Cybercrime-Entwurf: Zweifel in der Justiz

Die ÖVP-Grünen-Regierung plant die Strafen für Cybercrime-Delikte zu verschärfen. Die Begutachtung der Gesetzesänderung aus dem Justizministerium endete gestern. In den Stellungnahme wird die Intention durchaus begrüßt. Allerdings zweifelt man in der Justiz, ob die Ressourcen dafür ausreichen.

Zum Großteil geht es im Entwurf um die Erhöhung von Strafen. Wer künftig zum Beispiel einen Computer hackt, muss mit bis zu zwei Jahren Freiheitsstrafe rechnen statt mit derzeit sechs Monaten. Für Angriffe auf kritische Infrastruktur wird die Maximalstrafe auf drei Jahre erhöht. Auch die Straftatbestände zum Schutz von Geschäfts- und Betriebsgeheimnissen werden erhöht und teils vervierfacht.

„Grobe Schätzung“

Mit der Erhöhung der Strafen gibt es gleichzeitig eine Verschiebung der Zuständigkeiten. Kümmerten sich bis jetzt Bezirksgerichte und Bezirksanwältinnen und -anwälte um die Delikte, wird künftig eine erhöhte Arbeitsbelastung bei Landesgerichten und Staatsanwaltschaften befürchtet, heißt es in vielen Stellungnahmen. Im Entwurf wird zwar eine Personalaufstockung erwähnt, diese reiche aber nicht aus.

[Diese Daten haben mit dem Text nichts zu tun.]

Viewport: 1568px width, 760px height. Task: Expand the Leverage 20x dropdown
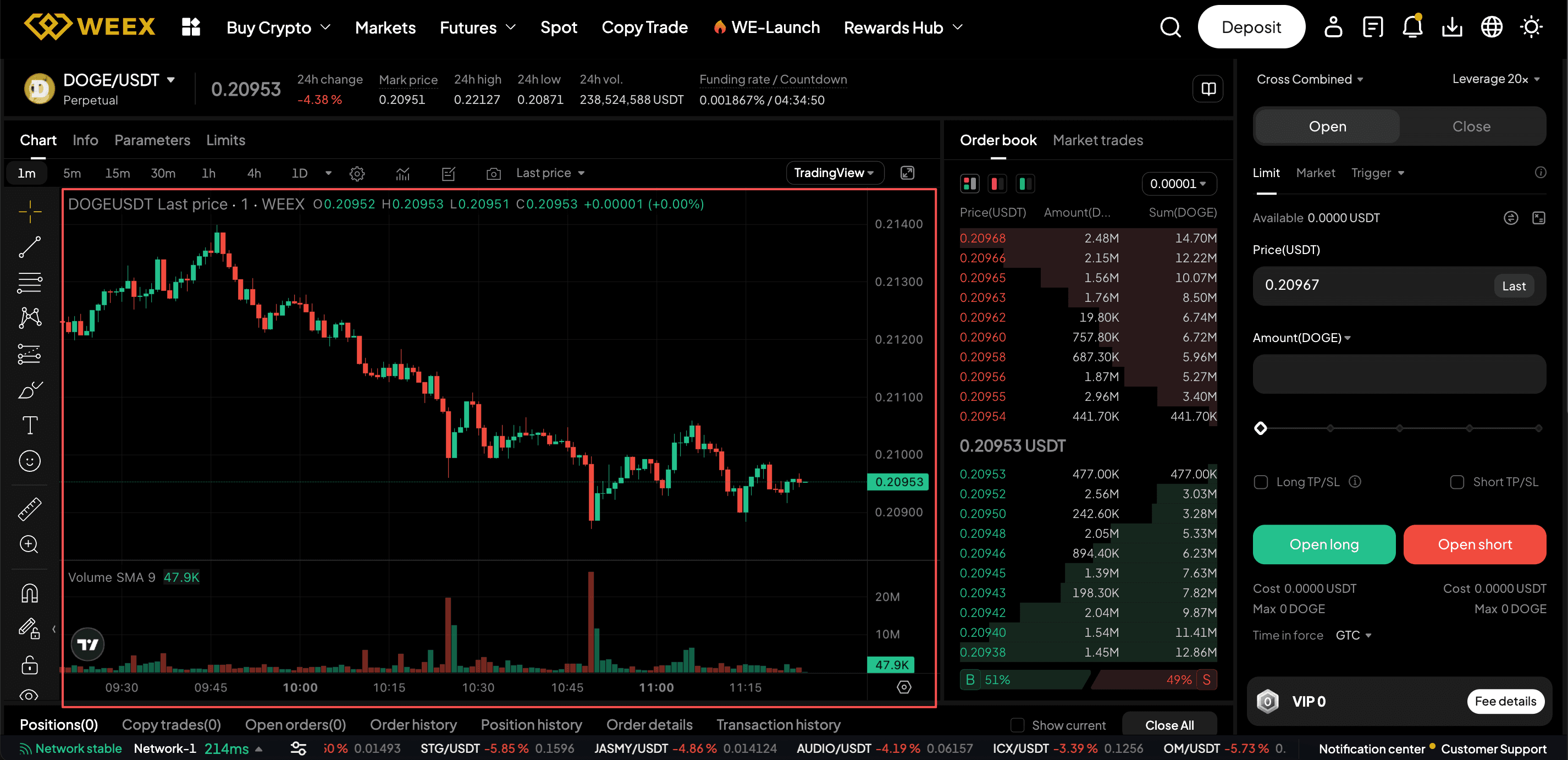point(1495,79)
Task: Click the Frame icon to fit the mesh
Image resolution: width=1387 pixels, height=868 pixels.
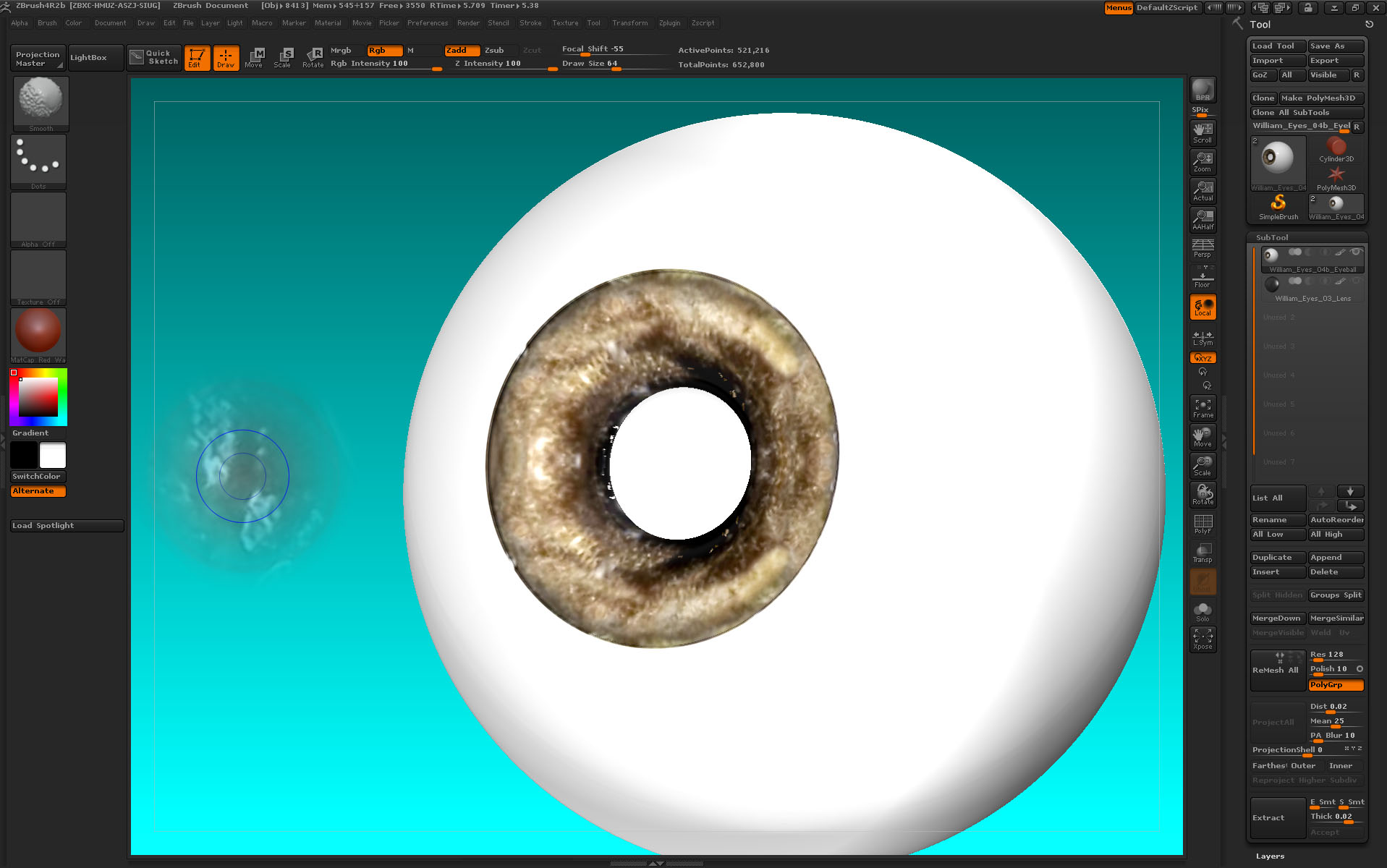Action: (x=1202, y=407)
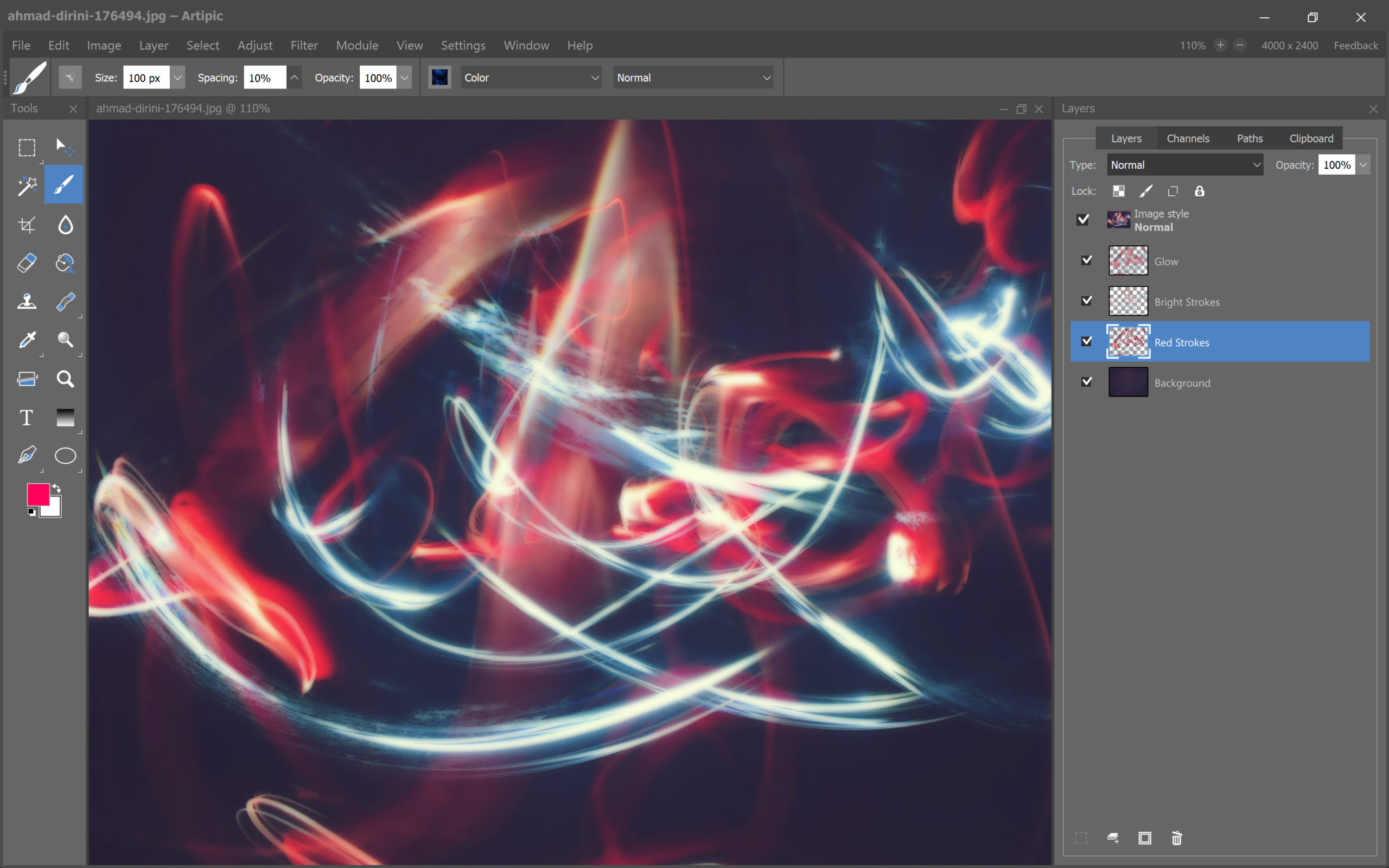1389x868 pixels.
Task: Select the Gradient tool
Action: [x=66, y=417]
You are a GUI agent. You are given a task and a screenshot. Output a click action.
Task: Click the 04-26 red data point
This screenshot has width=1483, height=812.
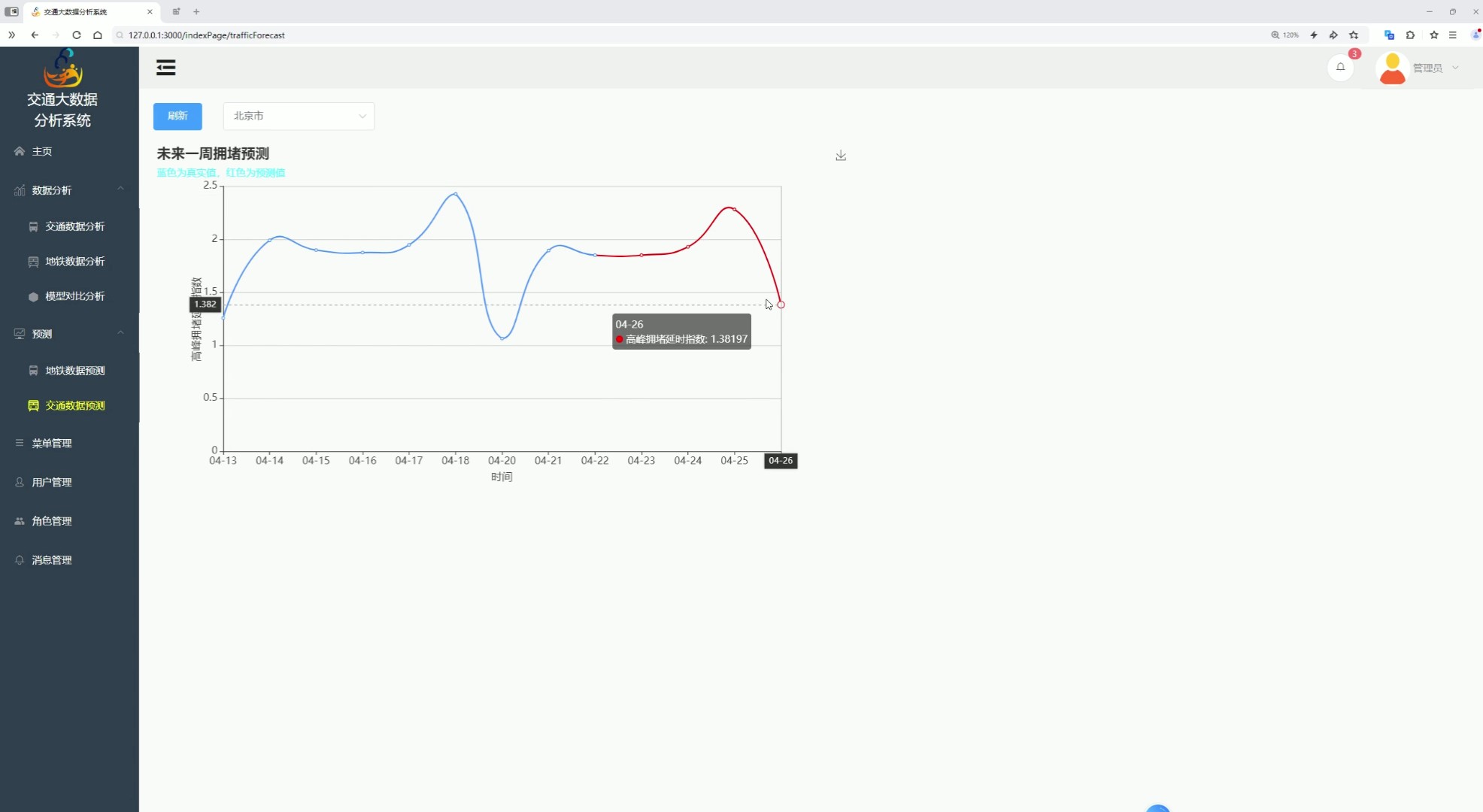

Insgesamt wird in den Gesetzesbeilagen ein Mehrbedarf von zwei staatsanwaltlichen Vollzeitkräften sowie von 1,25 richterlichen Vollzeitkräften geschätzt. Das Ministerium hält allerdings fest, dass es sich dabei „um nicht mehr als den Versuch einer groben Schätzung handeln kann“.

„Deutlich zu gering“

Darauf gehen die Gerichte und Staatsanwaltschaften zwar ein, merken allerdings trotzdem an, dass die steigende Zahl der Cyberkriminalität weitaus mehr Personal- und Finanzkapazitäten benötige. Die Planung berücksichtige „offenbar nicht, dass auch in Zukunft mit einem massiven Anstieg der betreffenden Delikte zu rechnen ist“, schreibt etwa Cornelia Kolle, Präsidenten der Vereinigung der Staats­anwältinnen und Staats­anwälte.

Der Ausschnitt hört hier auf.